28/9/12

Te escuchas decir para ti: todo el mundo maneja otra vida dentro. Estás tumbado. Desnudo. Justo en la frontera entre una alfombra gruesa y un suelo antiguo de tarima. Desde tu punto de vista la madera parece un planeta cóncavo y deshabitado. Oyes una puerta que se abre. Luego unos pasos. Frente a ti aparecen unas piernas con medias color carne y zapatos muy brillantes de medio tacón. Su dueña no tiene rostro, ni busto, ni casi cintura, sólo una falda que no sabes dónde empieza y cuya terminación, ligeramente por debajo de la rodilla, te llena de paz.
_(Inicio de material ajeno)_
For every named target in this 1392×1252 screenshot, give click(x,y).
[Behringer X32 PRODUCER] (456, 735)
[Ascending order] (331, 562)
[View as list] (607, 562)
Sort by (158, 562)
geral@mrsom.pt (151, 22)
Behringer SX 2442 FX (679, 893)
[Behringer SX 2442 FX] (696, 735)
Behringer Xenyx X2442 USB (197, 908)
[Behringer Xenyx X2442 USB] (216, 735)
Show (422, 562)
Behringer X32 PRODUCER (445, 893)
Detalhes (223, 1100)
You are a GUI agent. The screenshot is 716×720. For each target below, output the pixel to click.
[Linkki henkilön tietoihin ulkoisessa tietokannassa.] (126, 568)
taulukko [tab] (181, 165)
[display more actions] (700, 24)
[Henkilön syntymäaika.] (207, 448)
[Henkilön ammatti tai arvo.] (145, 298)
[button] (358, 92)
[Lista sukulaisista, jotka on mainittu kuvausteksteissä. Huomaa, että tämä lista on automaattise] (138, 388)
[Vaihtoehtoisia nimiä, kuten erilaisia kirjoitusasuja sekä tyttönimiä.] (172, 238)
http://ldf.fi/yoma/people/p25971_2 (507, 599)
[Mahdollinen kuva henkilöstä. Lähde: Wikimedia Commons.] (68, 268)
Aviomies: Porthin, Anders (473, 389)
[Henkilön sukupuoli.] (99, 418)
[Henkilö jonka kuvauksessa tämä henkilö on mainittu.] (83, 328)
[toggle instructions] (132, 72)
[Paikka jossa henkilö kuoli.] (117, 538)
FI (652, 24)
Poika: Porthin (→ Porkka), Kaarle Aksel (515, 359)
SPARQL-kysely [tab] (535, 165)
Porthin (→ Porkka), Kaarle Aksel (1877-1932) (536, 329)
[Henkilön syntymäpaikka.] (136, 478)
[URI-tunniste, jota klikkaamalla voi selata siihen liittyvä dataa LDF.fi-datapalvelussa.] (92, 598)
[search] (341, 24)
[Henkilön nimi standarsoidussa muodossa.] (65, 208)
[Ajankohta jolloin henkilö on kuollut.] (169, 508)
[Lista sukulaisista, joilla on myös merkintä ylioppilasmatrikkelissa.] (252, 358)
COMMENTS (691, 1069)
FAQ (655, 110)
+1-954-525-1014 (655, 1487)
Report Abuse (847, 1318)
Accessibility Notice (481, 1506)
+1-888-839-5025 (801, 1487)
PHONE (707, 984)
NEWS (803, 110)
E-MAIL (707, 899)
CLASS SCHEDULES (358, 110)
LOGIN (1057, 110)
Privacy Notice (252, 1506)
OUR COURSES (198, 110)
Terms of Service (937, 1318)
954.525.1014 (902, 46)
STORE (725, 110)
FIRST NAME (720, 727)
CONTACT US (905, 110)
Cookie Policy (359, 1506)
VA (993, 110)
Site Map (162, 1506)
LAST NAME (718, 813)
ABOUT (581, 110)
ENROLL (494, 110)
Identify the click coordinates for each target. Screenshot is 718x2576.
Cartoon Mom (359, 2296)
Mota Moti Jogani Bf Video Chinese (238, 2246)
Hay algo en esa imagen que te recuerda una sensación olvidada que ni contigo mismo estarías dispuesto a compartir de nuevo. Tal decisión te rebajaría tanto como asistir a una boda de ratas. La mujer se sienta en la banqueta del piano. Eres testigo del movimiento de sus pies sobre los pedales. Conduce por una carretera hecha de flores compactadas que esperaban su paso. Apenas percibes la física del desplazamiento ni podrías determinar si el ángulo del camino es el horizontal o ha elegido trazar una diagonal voluptuosa que cruce el aire y os eleve. Cierras los ojos. No tan fuerte como para que la presión te devuelva a tu otra vida. Los entornas hasta que las irisaciones que produce la luz de los balcones en tus pestañas se confunden con un bosque blanco. Luego ya no recuerdas nada.